> **SOURCE TEXT**:
↓

Meanwhile, Bethlehem returns to full Christmas festivities for the first time since the start of the Gaza war: scouts, bagpipes, a tree in Manger Square, the city trying to remember how public joy looks without denying why it had disappeared. That is not “normalization.” It is a bruised insistence that symbolic life must not be surrendered to the machinery of war. It is also a reminder that civilians carry the calendar, even when states treat time as an instrument.
And then, as if the day required one more layer of institutional surrealism, a cabinet minister publicly calls for a full probe into the “Qatargate” allegations, describing the affair as “shocking” and demanding it be investigated “to the very end.” When a minister’s demand for investigation becomes newsworthy precisely because it is rare, you are not looking at a system that is failing to investigate; you are looking at a system in which investigation itself has become politically rationed.
Even Iran appears in the day’s liturgy: the defense minister speaks of “closely monitoring” developments amid reports of expanded missile production, invoking earlier strikes and promising that “what was before October 7 will not be again.” Monitoring, promising, declaring: the verbs of strategic posture. But the question that haunts the domestic sphere is simpler: if the state can monitor everything abroad, why does it struggle to monitor itself at home without turning the process into a partisan artifact?
This is the ethical crux, and it demands a respectful tone because the stakes are measured in lives, not in rhetoric. Families are not asking for aesthetic closure. They are asking for the minimum that any polity owes its dead: truth that is not negotiated, and responsibility that is not diluted into committee math.
If you want the day’s final irony, here it is: a politically appointed probe is sold as “trust-building,” yet it is engineered in a way that assumes distrust as a permanent feature and then weaponizes that distrust as design logic. Trust is not produced by controlling the investigators. Trust is produced when power accepts that it cannot curate the terms of its own judgment.
To the families: your refusal to face the plenum was not incivility. It was civic clarity.

↑

> **DATA PROVIDED**:
↓

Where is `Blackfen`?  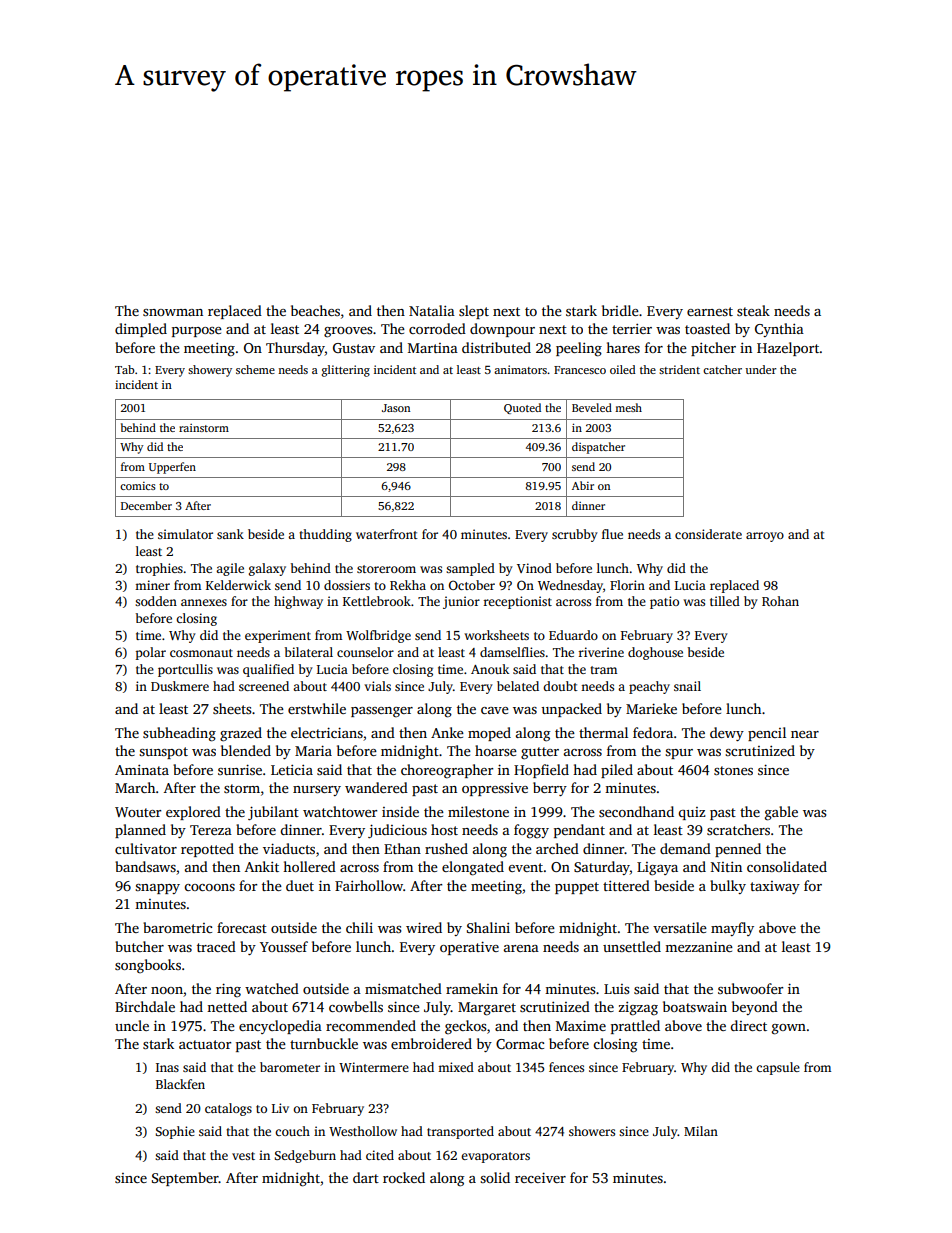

↑

> **SHORT EXERCISE**: Please give the word the cabinet minister uses to describe the "Qatargate" affair, according to the commentary above.

> **SOLUTION FOR THIS PROBLEM**: "Shocking."